TASK DETAILS
Beginning with the line that contains "How do I perform: Select", transcribe every line down to the end of the entries, exactly, and no other lines.
EXCERPTED RECORDS Start Marker
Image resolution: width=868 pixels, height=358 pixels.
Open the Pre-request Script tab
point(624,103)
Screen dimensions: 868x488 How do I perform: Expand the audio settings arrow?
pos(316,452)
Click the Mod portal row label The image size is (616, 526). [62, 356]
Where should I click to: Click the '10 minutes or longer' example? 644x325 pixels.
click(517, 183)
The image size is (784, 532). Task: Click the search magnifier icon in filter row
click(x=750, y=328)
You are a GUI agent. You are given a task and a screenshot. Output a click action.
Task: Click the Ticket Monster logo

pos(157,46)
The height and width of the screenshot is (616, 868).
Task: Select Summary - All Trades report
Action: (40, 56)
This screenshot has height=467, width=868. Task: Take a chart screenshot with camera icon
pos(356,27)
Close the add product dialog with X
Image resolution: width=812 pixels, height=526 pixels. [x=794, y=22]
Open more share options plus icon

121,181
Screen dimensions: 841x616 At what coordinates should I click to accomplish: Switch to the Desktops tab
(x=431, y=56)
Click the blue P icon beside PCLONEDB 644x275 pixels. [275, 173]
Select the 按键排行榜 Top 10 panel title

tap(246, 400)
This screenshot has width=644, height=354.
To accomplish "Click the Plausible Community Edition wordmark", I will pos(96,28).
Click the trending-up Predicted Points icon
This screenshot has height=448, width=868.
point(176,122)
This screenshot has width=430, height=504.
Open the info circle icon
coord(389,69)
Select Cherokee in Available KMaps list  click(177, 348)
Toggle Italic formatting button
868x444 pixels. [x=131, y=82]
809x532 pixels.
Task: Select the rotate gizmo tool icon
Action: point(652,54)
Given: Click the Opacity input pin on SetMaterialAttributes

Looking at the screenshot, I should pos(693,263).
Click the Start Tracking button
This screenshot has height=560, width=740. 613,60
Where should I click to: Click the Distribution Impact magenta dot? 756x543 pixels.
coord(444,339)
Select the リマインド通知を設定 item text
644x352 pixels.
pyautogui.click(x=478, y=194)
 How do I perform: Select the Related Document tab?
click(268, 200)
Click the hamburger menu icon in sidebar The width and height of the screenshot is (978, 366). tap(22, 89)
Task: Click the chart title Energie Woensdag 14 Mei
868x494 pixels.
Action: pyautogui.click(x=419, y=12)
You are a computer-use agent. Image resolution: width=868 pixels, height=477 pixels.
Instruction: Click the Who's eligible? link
EXCERPTED RECORDS End Marker
OUTPUT OF THE TASK
 How do I perform: Select the Related Document tab?
click(268, 200)
Click the hamburger menu icon in sidebar The width and height of the screenshot is (978, 366). tap(22, 89)
Task: Click the chart title Energie Woensdag 14 Mei
868x494 pixels.
Action: pyautogui.click(x=419, y=12)
You are a computer-use agent. Image resolution: width=868 pixels, height=477 pixels.
Instruction: Click the Who's eligible? link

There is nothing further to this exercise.